Addressing the event, UN SG’s Special Representative in Cyprus and head of UNFICYP Elizabeth Spehar said that the exhibition “is a unique opportunity to rediscover these Cypriot cultural gems and to cherish them together as one island.”
Most importantly, she added, “it speaks powerfully to the immeasurable value of a culture of peace.”
She also expressed the UN’s readiness “to continue to support the sides in implementing worthy, joint initiatives that can promote further dialogue, contact and cooperation between the two communities, thereby building the necessary foundation to achieve and sustain a comprehensive settlement.”
Addressing the event, Greek Cypriot co-chair of the Technical Committee on Culture Androulla Vassiliou said that through the Committee’s activities “we have become witnesses of the fact that culture indeed unites people and this has become more evident with this exchange, the exhibition of which you are witnessing together.”
She expressed the hope “that similar confidence building measures in the field of culture will continue,” adding that while they are necessary to prepare the ground for a solution and the post-solution era “our wish and our primary objective should remain the solution of the Cyprus problem on the basis of a bizonal, bicommunal federation and the reunification of our country for the benefit of all our citizens.”
It is only then that we can all work together, by putting in action all our energy and by using the best brains among all our people to make Cyprus a thriving country, participating constructively in the work and the objectives of our wider family, the EU, she said.
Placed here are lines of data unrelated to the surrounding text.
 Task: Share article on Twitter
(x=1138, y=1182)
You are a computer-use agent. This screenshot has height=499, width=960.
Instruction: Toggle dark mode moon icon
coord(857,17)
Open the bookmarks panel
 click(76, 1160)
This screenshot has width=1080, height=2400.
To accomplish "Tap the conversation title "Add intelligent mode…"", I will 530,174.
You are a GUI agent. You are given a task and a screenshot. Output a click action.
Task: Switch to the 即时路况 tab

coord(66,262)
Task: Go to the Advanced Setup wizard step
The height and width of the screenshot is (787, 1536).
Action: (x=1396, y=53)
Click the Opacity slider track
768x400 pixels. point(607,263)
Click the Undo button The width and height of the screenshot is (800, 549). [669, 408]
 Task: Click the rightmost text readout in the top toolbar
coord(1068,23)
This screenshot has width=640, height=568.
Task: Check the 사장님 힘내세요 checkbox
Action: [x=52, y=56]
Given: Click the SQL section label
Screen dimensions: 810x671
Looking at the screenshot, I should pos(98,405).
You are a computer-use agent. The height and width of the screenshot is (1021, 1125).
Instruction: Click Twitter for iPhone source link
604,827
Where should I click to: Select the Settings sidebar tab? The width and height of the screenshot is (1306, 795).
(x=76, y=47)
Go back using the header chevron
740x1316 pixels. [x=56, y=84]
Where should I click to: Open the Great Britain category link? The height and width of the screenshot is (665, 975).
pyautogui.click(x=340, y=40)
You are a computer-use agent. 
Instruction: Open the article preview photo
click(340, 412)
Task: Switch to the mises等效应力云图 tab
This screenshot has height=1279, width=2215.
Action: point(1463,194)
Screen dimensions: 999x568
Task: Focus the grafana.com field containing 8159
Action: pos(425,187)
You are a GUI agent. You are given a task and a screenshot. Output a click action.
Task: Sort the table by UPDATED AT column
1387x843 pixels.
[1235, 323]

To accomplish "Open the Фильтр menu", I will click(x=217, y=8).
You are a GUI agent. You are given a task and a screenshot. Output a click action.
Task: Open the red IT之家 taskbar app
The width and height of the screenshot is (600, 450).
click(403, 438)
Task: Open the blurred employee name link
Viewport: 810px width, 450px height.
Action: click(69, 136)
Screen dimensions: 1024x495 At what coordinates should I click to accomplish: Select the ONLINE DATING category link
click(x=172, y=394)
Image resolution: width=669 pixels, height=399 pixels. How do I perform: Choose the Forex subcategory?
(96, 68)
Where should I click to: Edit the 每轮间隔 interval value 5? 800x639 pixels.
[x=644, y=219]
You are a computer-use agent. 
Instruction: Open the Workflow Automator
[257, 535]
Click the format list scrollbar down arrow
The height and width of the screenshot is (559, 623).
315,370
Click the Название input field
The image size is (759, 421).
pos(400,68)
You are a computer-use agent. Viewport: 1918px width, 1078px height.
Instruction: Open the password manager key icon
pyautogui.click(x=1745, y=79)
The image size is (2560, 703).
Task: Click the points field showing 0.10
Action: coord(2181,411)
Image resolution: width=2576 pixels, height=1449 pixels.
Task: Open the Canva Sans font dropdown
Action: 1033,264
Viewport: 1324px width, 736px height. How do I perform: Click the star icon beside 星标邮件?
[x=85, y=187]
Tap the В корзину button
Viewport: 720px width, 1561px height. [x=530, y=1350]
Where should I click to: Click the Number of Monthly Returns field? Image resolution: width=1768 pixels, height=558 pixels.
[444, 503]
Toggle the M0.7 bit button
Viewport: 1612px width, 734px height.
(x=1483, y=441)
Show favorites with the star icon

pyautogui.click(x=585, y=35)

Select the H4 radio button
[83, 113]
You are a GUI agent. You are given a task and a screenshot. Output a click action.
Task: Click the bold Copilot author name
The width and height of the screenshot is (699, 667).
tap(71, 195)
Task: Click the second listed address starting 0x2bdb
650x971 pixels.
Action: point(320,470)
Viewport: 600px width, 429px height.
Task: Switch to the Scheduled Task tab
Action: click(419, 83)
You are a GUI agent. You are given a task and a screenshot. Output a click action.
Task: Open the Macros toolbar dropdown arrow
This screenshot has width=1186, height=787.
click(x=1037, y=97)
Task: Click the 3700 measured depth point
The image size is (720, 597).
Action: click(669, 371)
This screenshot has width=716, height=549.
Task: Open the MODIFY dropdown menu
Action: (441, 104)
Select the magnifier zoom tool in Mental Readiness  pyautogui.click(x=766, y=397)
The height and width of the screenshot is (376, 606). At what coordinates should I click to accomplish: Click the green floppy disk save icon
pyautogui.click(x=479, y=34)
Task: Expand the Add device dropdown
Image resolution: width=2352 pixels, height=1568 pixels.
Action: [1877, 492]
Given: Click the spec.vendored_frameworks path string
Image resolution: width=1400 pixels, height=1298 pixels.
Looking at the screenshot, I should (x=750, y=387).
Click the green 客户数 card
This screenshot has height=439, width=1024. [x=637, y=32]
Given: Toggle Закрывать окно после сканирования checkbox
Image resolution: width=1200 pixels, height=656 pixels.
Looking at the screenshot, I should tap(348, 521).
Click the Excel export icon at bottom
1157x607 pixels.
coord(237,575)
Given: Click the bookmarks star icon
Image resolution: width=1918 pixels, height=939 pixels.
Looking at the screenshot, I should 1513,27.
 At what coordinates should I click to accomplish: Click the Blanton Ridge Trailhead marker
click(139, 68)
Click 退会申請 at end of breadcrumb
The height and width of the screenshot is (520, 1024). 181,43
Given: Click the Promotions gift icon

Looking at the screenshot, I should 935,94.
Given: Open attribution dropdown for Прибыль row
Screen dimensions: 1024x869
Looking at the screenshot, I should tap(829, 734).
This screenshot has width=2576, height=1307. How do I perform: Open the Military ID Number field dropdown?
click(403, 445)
Becoming, she added, “the beacon of stability and peace in the volatile region in which we live.” She expressed the readiness and determination of all members of the bicommunal committees “to help in this difficult but necessary endeavour.”
In his address, Turkish Cypriot co-chair Kani Kanol spoke of the conflict in the island noting that “it almost seems that there isn’t a single family who was not affected by the wars over the years, who did not suffer loss and pain, as indeed my family has.”
My preference, he said, “would have been that at least my children would have inherited a sustainable, peaceful, prosperous and multi-cultural country by now,” adding that “alas, we have not yet succeeded in achieving this.”
“We have not learned to listen and understand each other, show love and respect and empathize. On the contrary, we did the opposite and sowed fear and hatred, demonizing the other,” he continued.
As a result, he said, “we seem to be condemned to continue living in this divided land in a state of ceasefire that offers no bright future for our youth.”
“This event is a reminder to us that with bold leadership and hard work, we can achieve great results through co-operation and collaboration across the divide that bring the sides closer,” he stressed.
In a media event, which took place earlier on, Sergiy Illarionov Head of office / coordinator of the office of UN SG’s Special Advisor on Cyprus, Head of the European Commission’s Representation in Cyprus Ierotheos Papadopoulos, Tiziana Zennaro, UNDP Senior Programme Manager, Vassiliou and Kanol as well as the two curators of the exhibition Yiannis Toumazis and Ruzen Atacan spoke of the history, the effort and the hard work and collaboration invested in the project until its fruition, as well as the emotions it evoked and its significance to building a culture of peace on the island.